I could do this in R, and sometimes it would even be faster to do so. However, when communicating with the business, it is a lot easier to explain an Excel file. Creating Excel exports in R is easy, as I have previously discussed in my Adding Credibility article series.
Again, let’s use the net cap rate example. Investment management has a roundabout way of getting to the same result. They need me and my team to create a pipeline that will free up their time for more pressing matters. However, they know enough to be dangerous, and any variance between my results and theirs will be questioned at length.
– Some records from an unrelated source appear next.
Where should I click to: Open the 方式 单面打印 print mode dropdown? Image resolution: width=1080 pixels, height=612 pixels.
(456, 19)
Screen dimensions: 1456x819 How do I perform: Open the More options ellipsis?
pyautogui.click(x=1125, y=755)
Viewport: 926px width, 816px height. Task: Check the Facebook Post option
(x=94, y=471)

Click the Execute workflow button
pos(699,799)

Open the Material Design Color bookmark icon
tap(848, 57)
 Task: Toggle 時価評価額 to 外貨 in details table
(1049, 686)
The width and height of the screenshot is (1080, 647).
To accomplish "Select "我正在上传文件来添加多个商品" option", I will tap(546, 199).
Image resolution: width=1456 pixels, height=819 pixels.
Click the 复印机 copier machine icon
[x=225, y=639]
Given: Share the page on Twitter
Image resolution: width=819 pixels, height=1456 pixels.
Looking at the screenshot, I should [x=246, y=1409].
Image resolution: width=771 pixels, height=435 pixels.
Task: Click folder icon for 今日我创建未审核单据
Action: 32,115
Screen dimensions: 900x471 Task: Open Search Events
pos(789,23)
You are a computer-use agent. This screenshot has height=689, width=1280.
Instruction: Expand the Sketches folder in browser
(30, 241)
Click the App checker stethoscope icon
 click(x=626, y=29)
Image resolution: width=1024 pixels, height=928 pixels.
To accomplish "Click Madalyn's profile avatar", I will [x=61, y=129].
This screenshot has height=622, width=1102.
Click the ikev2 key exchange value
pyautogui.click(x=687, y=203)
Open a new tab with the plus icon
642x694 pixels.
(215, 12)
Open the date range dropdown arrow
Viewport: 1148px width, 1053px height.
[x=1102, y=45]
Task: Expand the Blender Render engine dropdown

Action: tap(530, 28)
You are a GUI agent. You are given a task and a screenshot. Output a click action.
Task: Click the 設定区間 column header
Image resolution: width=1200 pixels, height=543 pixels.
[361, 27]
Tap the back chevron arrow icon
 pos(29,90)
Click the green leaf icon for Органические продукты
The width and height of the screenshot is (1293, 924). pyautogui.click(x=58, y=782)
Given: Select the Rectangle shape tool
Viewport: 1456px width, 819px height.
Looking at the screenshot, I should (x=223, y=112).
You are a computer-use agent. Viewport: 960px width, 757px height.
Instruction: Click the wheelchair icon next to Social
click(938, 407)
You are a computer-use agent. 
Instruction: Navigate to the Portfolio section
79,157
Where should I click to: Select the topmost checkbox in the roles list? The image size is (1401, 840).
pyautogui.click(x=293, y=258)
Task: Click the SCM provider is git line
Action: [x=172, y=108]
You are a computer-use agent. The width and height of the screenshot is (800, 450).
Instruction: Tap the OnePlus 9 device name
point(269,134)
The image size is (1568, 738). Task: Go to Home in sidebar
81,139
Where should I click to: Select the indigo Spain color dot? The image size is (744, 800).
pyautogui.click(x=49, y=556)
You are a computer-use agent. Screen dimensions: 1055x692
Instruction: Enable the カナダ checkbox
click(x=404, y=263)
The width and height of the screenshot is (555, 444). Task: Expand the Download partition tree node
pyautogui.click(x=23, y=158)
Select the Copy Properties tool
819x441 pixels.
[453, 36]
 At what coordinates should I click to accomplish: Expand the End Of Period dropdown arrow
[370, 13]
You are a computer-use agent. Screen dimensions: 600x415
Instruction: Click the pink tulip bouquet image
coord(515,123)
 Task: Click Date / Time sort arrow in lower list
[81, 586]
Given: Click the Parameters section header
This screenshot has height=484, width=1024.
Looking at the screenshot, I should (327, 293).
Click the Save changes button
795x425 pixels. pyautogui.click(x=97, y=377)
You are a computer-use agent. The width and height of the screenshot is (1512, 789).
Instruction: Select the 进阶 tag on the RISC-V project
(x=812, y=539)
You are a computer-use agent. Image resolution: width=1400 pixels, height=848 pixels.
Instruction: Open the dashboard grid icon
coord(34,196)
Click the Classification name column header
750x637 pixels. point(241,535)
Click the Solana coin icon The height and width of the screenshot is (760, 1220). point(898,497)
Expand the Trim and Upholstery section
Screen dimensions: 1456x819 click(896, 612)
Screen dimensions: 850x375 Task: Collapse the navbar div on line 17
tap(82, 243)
In my experience, the best approach is to preempt these questions with a reconciliation that I send in conjunction with my deliverable. Let’s imagine we wrote the query from above to a SQL Server, and accessed the table via R. This way we can do our data analysis in a tool that is best suited for the task. At various stages in my workflow, I’d export the data to Excel using openxlsx
, and reconcile it with the investment management team’s result. Upon discovering discrepancies, we can point the business to where the disconnect is and determine the cause.
Closing Thoughts
Excel is a great tool. We can speed up manual query writing processes and communicate data reconciliations with non-code business users. The latter in particular is invaluable in moving a data asset into production. Based on where the discrepancies arise, you may need to return to the drawing board with your analysis. On the other hand, maybe you have discovered a flaw in existing methodologies or with the underlying data. By exporting this data to Excel, you can communicate the possible flaw to decision makers who can rectify the error
Alec A. Nathan is the Director of Research and Data Analytics at Sylvan Road Capital. A graduate of the University of Georgia, Alec specializes in real estate investment and data science. Please direct any inquiries to anathan@sylvanroad.com.
Net cap rate looks at our annualized Net Operating Income (NOI) and divides it by our total cost basis.
NOI is a simple measure of the profitability of revenue generated by your day-to-day business. The calculation is Net Revenue - Operating Expenses. This metric is an industry standard. All real estate businesses, and in our case SFR, are measured on NOI performance.